Among these are men and women who concentrated their energies for months, after Mr. Willkie decided to seek the Presidency once more, in advancing his prospects. They formed what organization they could, arranged for widespread publicity and, in the face of growing apathy toward Mr. Willkie in the national financial and business communities, raised as much as they could of the modest sum which was spent for him before the Wisconsin primaries ended Mr. Willkie’s renomination effort.
With some exceptions, most of these cheerfully accepted what they some time ago conceived to be the inevitable selection of Governor Thomas E. Dewey to head the 1944 Republican ticket and have since urged Mr. Willkie to do the same unless he finds in the platform some major position which he cannot in conscience espouse. They expect to find no such positive bar in the platform as it was outlined to them today.
They have reminded Mr. Willkie of what he said at St. Louis in the speech with which he formally opened his renomination attempt. He said that, even if he had generally agreed with President Roosevelt’s politics and actions, which he emphasized he did not, he would hold that a change of government was vital to the progress of the country and the world. The only way to bring about this change, they have argued, is to elect the nominees of this convention, and therefore they are urging Mr. Willkie to endorse them promptly and cordially after he has had a full opportunity to examine the proceedings.
It is accepted here that Mr. Willkie’s chief anxiety is over the international plank, which has now been drafted in secret by a subcommittee headed by Senator Warren Austin (R-VT) and has the unanimous support of that subcommittee. Mr. Willkie’s friends on the ground here are inclined to think that it will authorize this convention’s presidential candidate to adopt the foreign policies for which Mr.
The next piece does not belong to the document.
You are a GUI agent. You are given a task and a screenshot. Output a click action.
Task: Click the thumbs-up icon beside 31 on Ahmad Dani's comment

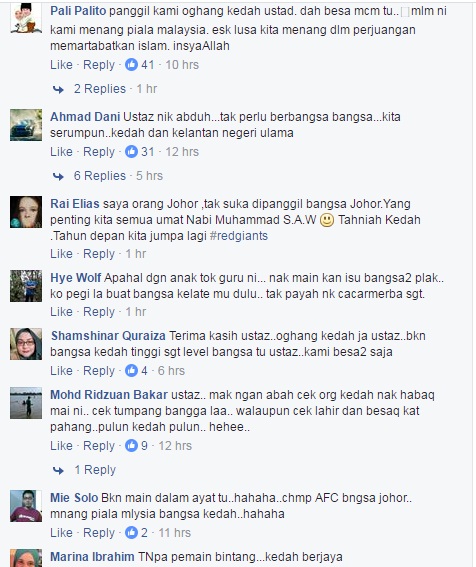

Willkie has long contended.
Mr. Austin has expressed himself as finding it “acceptable” to him, and this has encouraged the workers for Willkie-Dewey unity because the Vermont Senator was in many respects the most outspoken Republican advocate of intervention and has been in favor of the broadest form of post-war cooperation for security by the United States. They reason that if Mr. Austin, “who risked his political neck,” can accept the plank, Mr. Willkie should be able to do the same. The Vermont Senator, it is recalled, candidly accepted Lend-Lease, which he supported, as an act of war and said he favored it despite the clear risks of war involvement, almost a unique Republican attitude at that time.
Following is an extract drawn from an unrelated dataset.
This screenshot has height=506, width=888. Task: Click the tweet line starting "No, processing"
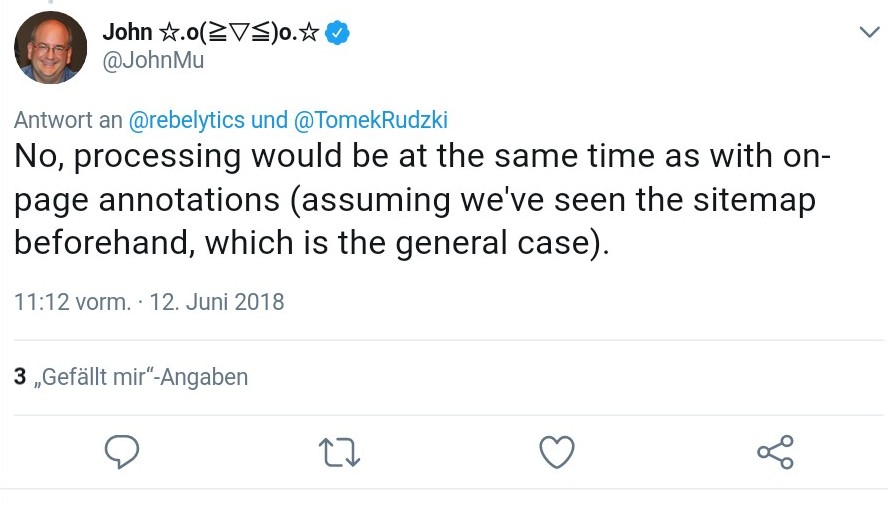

Efforts today to discover the details of what has passed between these missionaries of unity and the candidate for whom they labored so diligently were unsuccessful. Nor could it be learned whether they have gathered from their former leader whether he is likely to be persuaded by their arguments if he finds in the platform no retrogression toward what is newly called “nationalism.”
It seems certain, however, that if Mr. Willkie withholds his support of the platform and the nominees for any length of time, this group will not wait to announce theirs.
Among those who worked with Mr. Willkie to the end of his renomination campaign, and are now urging unity, it is understood that the following are included: John W. Hanes, his financial chairman and general economic adviser, and John Cowles and Gardner Cowles Jr., his close personal friends, who were also associated in the management of his interests at Philadelphia in 1940.